Depuis, la pression politique et médiatique s’est accentuée sur les épaules du patron du football français. « Un sportif, ça vaut pour Karim Benzema, ça vaut pour d’autres, doit être exemplaire. Et s’il n’est pas exemplaire, il n’a pas sa place dans l’équipe de France », lâche le premier ministre, Manuel Valls, le 1er décembre. Plusieurs sondages suggèrent que les Français sont majoritairement contre un retour de l’attaquant du Real Madrid sous le maillot bleu.
Benzema a beau prendre la parole le 3 décembre sur TF1, la chaîne partenaire des Bleus, pour expliquer qu’il n’est « pas coupable » et qu’il souhaite « retourner en équipe de France pour gagner cet Euro » avec Mathieu Valbuena, il reste isolé. Même le sélectionneur des Bleus, Didier Deschamps, dont Benzema se prévalait du soutien, se rangera derrière le président de la FFF.
Seul Zinedine Zidane, aujourd’hui entraîneur de l’équipe réserve du Real Madrid, a manifesté publiquement son soutien à l’attaquant, qui « peut apporter beaucoup de choses à l’équipe de France ». Le meilleur buteur en activité des Bleus (27) évolue à son meilleur niveau avec le Real. Il a encore inscrit un triplé face à Malmö en Ligue des champions mardi 8 décembre.
Mais le patron de la Fédération s’est davantage appuyé sur la « charte éthique du football » que sur les statistiques du principal atout offensif des Bleus pour motiver sa décision de le suspendre.

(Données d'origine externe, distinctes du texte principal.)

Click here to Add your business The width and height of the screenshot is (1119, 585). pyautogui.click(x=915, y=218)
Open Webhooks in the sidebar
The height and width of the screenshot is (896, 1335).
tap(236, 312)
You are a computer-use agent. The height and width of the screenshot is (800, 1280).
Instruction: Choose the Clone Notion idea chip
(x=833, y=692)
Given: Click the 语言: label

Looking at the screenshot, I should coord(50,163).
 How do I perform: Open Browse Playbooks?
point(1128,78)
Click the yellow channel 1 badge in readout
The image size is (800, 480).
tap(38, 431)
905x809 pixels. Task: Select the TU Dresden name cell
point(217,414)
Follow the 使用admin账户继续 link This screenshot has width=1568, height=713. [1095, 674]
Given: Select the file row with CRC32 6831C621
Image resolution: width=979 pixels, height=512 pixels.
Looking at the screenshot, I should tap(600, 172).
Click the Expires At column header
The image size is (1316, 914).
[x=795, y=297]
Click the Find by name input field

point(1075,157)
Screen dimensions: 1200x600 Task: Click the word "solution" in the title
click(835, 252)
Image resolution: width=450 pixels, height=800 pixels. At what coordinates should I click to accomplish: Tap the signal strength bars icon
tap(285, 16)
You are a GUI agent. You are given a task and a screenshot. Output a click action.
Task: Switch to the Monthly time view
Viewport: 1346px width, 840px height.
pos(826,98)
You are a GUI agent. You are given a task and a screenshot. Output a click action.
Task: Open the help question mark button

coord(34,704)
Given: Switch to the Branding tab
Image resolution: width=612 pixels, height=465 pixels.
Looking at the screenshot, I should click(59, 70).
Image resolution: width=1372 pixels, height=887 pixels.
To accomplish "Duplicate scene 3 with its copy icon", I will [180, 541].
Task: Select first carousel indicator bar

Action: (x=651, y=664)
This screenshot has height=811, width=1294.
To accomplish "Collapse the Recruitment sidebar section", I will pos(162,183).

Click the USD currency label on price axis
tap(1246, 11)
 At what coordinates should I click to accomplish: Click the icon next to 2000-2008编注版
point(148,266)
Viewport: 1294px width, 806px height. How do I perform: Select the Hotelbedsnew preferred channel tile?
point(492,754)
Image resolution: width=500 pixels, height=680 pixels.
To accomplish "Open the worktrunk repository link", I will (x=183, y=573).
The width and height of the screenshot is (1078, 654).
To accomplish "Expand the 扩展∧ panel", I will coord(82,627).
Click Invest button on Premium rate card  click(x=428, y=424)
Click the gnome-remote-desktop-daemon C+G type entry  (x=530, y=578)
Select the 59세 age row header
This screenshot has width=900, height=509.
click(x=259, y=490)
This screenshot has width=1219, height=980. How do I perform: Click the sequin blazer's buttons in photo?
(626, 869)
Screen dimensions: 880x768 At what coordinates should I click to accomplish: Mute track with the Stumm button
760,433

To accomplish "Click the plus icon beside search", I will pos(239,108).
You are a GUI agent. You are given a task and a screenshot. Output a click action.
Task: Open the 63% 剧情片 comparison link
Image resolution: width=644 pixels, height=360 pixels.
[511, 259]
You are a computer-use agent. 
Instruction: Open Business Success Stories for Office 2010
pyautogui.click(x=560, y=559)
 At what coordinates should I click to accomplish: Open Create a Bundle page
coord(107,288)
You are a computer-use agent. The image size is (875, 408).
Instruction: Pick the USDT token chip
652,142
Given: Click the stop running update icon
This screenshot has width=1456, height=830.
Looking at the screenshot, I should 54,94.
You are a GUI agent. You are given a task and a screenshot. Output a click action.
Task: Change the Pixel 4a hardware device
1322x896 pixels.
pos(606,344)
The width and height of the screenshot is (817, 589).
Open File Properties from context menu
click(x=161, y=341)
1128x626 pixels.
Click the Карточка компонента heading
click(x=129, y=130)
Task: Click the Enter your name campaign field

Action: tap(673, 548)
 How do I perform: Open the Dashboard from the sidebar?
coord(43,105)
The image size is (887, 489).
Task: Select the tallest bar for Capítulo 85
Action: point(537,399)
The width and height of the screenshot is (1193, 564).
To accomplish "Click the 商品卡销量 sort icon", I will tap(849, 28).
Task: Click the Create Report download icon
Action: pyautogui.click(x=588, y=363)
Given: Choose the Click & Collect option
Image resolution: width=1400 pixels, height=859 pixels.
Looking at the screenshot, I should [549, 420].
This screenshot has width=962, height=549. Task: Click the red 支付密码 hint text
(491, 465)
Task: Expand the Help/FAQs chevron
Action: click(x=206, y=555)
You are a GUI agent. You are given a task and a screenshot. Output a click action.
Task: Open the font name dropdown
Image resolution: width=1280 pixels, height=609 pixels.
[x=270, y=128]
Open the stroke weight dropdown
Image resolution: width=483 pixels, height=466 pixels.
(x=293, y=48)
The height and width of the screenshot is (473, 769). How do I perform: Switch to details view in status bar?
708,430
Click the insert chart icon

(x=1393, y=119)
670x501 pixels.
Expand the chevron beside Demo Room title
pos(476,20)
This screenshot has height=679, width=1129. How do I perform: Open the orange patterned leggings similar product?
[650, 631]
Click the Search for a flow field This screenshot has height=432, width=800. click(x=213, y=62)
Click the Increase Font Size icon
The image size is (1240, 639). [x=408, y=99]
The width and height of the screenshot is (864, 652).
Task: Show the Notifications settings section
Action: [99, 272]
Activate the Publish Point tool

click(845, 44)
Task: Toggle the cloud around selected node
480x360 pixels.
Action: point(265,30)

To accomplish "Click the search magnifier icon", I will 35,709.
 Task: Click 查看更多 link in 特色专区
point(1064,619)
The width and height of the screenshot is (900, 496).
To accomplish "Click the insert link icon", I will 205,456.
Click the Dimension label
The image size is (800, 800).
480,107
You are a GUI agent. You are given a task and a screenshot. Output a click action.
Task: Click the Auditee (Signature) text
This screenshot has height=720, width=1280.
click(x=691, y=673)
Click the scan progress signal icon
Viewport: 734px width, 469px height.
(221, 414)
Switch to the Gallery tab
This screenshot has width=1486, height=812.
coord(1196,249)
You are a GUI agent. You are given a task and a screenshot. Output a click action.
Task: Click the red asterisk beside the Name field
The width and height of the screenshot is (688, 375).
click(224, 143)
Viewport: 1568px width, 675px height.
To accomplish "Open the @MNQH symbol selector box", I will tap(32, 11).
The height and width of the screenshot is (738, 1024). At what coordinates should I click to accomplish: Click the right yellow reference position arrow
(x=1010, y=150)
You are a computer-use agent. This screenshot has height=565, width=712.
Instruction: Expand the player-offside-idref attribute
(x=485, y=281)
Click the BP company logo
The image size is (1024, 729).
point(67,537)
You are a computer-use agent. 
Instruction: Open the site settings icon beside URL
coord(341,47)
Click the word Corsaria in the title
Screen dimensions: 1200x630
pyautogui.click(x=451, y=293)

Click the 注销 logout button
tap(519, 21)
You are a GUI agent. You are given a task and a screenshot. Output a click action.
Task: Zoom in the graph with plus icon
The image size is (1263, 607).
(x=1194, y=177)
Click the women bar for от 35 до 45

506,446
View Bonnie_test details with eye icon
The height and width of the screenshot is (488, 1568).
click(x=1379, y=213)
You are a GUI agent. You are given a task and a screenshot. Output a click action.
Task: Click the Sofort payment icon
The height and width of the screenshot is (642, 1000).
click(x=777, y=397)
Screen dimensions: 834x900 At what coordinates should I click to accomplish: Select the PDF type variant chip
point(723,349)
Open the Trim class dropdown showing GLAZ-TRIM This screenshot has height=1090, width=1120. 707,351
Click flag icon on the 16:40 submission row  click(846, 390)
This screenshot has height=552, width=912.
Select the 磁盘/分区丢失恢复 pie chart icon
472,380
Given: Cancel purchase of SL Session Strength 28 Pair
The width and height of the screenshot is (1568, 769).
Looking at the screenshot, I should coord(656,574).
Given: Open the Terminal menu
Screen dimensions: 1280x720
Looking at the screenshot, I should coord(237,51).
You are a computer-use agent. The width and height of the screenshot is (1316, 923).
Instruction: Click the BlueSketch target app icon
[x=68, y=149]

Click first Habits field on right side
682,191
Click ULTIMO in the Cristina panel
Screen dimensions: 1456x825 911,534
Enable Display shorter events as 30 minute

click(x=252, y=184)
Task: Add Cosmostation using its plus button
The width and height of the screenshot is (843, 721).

Très attaché à l’image des Bleus et obsédé par les sponsors, Noël Le Graët n’avait pas hésité à suspendre Antoine Griezman près de quatorze mois, en novembre 2012, pour avoir fait le mur avec les Espoirs. Surtout, la procédure judiciaire interdit à Karim Benzema d’entrer en contact avec Mathieu Valbuena et pourrait polluer l’image des Bleus jusqu’à l’Euro 2016, dont le coup d’envoi sera donné au Stade de France le 10 juin.